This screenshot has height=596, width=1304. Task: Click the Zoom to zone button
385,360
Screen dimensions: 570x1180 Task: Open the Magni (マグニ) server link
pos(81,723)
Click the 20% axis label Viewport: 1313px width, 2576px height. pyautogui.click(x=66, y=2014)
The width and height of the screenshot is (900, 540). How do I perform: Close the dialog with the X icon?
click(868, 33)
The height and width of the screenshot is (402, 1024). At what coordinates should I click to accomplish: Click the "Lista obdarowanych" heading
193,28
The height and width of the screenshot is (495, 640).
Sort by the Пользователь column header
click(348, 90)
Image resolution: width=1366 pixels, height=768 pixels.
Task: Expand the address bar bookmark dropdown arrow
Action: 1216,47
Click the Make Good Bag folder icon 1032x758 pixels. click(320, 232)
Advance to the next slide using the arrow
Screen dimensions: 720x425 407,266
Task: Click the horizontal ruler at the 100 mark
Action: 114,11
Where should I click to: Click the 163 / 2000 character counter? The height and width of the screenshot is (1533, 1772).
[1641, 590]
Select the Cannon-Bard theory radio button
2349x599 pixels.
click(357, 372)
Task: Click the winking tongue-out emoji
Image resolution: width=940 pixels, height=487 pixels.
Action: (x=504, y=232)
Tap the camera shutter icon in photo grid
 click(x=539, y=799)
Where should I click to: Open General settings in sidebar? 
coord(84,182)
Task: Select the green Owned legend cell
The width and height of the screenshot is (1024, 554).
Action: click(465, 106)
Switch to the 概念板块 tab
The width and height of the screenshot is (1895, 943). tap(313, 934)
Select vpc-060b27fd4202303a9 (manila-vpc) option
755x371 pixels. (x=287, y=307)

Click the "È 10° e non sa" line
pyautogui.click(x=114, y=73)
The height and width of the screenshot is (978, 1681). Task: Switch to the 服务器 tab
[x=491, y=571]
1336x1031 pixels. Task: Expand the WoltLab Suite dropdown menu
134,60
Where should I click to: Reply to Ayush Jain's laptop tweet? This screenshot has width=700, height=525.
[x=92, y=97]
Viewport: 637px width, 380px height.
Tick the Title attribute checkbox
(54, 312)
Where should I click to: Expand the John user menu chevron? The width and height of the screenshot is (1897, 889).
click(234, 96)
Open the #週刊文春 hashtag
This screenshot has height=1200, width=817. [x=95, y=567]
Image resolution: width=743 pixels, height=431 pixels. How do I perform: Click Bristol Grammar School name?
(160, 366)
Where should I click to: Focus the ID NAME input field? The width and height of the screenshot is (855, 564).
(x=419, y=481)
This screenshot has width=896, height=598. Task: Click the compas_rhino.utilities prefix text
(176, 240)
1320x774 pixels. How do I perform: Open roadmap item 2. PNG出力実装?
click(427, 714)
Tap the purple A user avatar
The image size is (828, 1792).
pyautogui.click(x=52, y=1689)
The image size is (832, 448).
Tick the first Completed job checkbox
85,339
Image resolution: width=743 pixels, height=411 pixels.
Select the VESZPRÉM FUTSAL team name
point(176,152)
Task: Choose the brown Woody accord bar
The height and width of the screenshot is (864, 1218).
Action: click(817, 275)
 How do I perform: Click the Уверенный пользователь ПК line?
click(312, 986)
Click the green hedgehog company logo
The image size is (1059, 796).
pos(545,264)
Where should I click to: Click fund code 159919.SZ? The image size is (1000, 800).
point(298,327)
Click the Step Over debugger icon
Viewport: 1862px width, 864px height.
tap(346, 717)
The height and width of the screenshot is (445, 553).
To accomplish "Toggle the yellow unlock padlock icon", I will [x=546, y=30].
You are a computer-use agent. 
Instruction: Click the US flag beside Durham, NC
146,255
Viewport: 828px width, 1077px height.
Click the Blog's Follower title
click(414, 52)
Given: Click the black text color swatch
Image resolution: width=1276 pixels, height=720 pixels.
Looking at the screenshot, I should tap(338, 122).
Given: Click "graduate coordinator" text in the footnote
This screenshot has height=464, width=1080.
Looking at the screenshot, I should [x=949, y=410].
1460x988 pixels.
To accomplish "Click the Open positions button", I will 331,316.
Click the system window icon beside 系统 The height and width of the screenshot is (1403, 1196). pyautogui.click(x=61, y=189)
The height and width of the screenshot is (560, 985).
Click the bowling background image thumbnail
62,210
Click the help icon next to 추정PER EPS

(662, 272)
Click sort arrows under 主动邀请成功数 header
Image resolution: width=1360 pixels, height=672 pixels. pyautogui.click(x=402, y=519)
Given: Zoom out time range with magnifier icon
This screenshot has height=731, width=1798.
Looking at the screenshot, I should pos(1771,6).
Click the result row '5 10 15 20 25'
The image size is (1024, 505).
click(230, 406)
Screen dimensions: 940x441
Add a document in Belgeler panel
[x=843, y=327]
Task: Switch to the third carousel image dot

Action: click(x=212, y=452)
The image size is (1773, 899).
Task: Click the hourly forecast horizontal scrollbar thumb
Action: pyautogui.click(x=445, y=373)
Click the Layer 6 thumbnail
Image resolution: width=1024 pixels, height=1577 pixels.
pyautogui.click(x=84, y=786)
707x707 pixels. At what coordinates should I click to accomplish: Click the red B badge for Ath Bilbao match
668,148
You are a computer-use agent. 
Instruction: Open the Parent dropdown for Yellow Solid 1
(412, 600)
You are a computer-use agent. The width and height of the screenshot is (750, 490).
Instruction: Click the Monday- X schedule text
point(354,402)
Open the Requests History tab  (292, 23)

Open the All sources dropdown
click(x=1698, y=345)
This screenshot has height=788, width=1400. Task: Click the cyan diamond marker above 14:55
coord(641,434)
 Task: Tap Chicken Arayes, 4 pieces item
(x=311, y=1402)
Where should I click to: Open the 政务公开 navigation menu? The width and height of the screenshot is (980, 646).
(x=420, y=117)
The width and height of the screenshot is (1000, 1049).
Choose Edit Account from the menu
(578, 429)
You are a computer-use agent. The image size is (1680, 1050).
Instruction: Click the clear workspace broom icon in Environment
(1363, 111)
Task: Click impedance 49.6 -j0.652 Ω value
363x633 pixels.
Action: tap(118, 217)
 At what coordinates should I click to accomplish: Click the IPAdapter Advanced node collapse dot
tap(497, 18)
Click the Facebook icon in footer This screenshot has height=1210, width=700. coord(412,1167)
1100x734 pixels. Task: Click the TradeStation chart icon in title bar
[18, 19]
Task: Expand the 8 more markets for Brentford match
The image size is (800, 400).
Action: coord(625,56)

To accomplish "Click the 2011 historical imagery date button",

*Task item*.
Your answer must be the complete listing, repeated exactly.

*Task result*.
This screenshot has height=596, width=1304. Task: Click the Zoom to zone button
385,360
Screen dimensions: 570x1180 Task: Open the Magni (マグニ) server link
pos(81,723)
Click the 20% axis label Viewport: 1313px width, 2576px height. pyautogui.click(x=66, y=2014)
The width and height of the screenshot is (900, 540). How do I perform: Close the dialog with the X icon?
click(868, 33)
The height and width of the screenshot is (402, 1024). At what coordinates should I click to accomplish: Click the "Lista obdarowanych" heading
193,28
The height and width of the screenshot is (495, 640).
Sort by the Пользователь column header
click(348, 90)
Image resolution: width=1366 pixels, height=768 pixels.
Task: Expand the address bar bookmark dropdown arrow
Action: 1216,47
Click the Make Good Bag folder icon 1032x758 pixels. click(320, 232)
Advance to the next slide using the arrow
Screen dimensions: 720x425 407,266
Task: Click the horizontal ruler at the 100 mark
Action: 114,11
Where should I click to: Click the 163 / 2000 character counter? The height and width of the screenshot is (1533, 1772).
[1641, 590]
Select the Cannon-Bard theory radio button
2349x599 pixels.
click(357, 372)
Task: Click the winking tongue-out emoji
Image resolution: width=940 pixels, height=487 pixels.
Action: (x=504, y=232)
Tap the camera shutter icon in photo grid
 click(x=539, y=799)
Where should I click to: Open General settings in sidebar? 
coord(84,182)
Task: Select the green Owned legend cell
The width and height of the screenshot is (1024, 554).
Action: click(465, 106)
Switch to the 概念板块 tab
The width and height of the screenshot is (1895, 943). tap(313, 934)
Select vpc-060b27fd4202303a9 (manila-vpc) option
755x371 pixels. (x=287, y=307)

Click the "È 10° e non sa" line
pyautogui.click(x=114, y=73)
The height and width of the screenshot is (978, 1681). Task: Switch to the 服务器 tab
[x=491, y=571]
1336x1031 pixels. Task: Expand the WoltLab Suite dropdown menu
134,60
Where should I click to: Reply to Ayush Jain's laptop tweet? This screenshot has width=700, height=525.
[x=92, y=97]
Viewport: 637px width, 380px height.
Tick the Title attribute checkbox
(54, 312)
Where should I click to: Expand the John user menu chevron? The width and height of the screenshot is (1897, 889).
click(234, 96)
Open the #週刊文春 hashtag
This screenshot has height=1200, width=817. [x=95, y=567]
Image resolution: width=743 pixels, height=431 pixels. How do I perform: Click Bristol Grammar School name?
(160, 366)
Where should I click to: Focus the ID NAME input field? The width and height of the screenshot is (855, 564).
(x=419, y=481)
This screenshot has width=896, height=598. Task: Click the compas_rhino.utilities prefix text
(176, 240)
1320x774 pixels. How do I perform: Open roadmap item 2. PNG出力実装?
click(427, 714)
Tap the purple A user avatar
The image size is (828, 1792).
pyautogui.click(x=52, y=1689)
The image size is (832, 448).
Tick the first Completed job checkbox
85,339
Image resolution: width=743 pixels, height=411 pixels.
Select the VESZPRÉM FUTSAL team name
point(176,152)
Task: Choose the brown Woody accord bar
The height and width of the screenshot is (864, 1218).
Action: click(817, 275)
 How do I perform: Click the Уверенный пользователь ПК line?
click(312, 986)
Click the green hedgehog company logo
The image size is (1059, 796).
pos(545,264)
Where should I click to: Click fund code 159919.SZ? The image size is (1000, 800).
point(298,327)
Click the Step Over debugger icon
Viewport: 1862px width, 864px height.
tap(346, 717)
The height and width of the screenshot is (445, 553).
To accomplish "Toggle the yellow unlock padlock icon", I will [x=546, y=30].
You are a computer-use agent. 
Instruction: Click the US flag beside Durham, NC
146,255
Viewport: 828px width, 1077px height.
Click the Blog's Follower title
click(414, 52)
Given: Click the black text color swatch
Image resolution: width=1276 pixels, height=720 pixels.
Looking at the screenshot, I should tap(338, 122).
Given: Click "graduate coordinator" text in the footnote
This screenshot has height=464, width=1080.
Looking at the screenshot, I should [x=949, y=410].
1460x988 pixels.
To accomplish "Click the Open positions button", I will 331,316.
Click the system window icon beside 系统 The height and width of the screenshot is (1403, 1196). pyautogui.click(x=61, y=189)
The height and width of the screenshot is (560, 985).
Click the bowling background image thumbnail
62,210
Click the help icon next to 추정PER EPS

(662, 272)
Click sort arrows under 主动邀请成功数 header
Image resolution: width=1360 pixels, height=672 pixels. pyautogui.click(x=402, y=519)
Given: Zoom out time range with magnifier icon
This screenshot has height=731, width=1798.
Looking at the screenshot, I should pos(1771,6).
Click the result row '5 10 15 20 25'
The image size is (1024, 505).
click(230, 406)
Screen dimensions: 940x441
Add a document in Belgeler panel
[x=843, y=327]
Task: Switch to the third carousel image dot

Action: click(x=212, y=452)
The image size is (1773, 899).
Task: Click the hourly forecast horizontal scrollbar thumb
Action: pyautogui.click(x=445, y=373)
Click the Layer 6 thumbnail
Image resolution: width=1024 pixels, height=1577 pixels.
pyautogui.click(x=84, y=786)
707x707 pixels. At what coordinates should I click to accomplish: Click the red B badge for Ath Bilbao match
668,148
You are a computer-use agent. 
Instruction: Open the Parent dropdown for Yellow Solid 1
(412, 600)
You are a computer-use agent. The width and height of the screenshot is (750, 490).
Instruction: Click the Monday- X schedule text
point(354,402)
Open the Requests History tab  (292, 23)

Open the All sources dropdown
click(x=1698, y=345)
This screenshot has height=788, width=1400. Task: Click the cyan diamond marker above 14:55
coord(641,434)
 Task: Tap Chicken Arayes, 4 pieces item
(x=311, y=1402)
Where should I click to: Open the 政务公开 navigation menu? The width and height of the screenshot is (980, 646).
(x=420, y=117)
The width and height of the screenshot is (1000, 1049).
Choose Edit Account from the menu
(578, 429)
You are a computer-use agent. The image size is (1680, 1050).
Instruction: Click the clear workspace broom icon in Environment
(1363, 111)
Task: Click impedance 49.6 -j0.652 Ω value
363x633 pixels.
Action: tap(118, 217)
 At what coordinates should I click to accomplish: Click the IPAdapter Advanced node collapse dot
tap(497, 18)
Click the Facebook icon in footer This screenshot has height=1210, width=700. coord(412,1167)
1100x734 pixels. Task: Click the TradeStation chart icon in title bar
[18, 19]
Task: Expand the 8 more markets for Brentford match
The image size is (800, 400).
Action: coord(625,56)

To accomplish "Click the 2011 historical imagery date button",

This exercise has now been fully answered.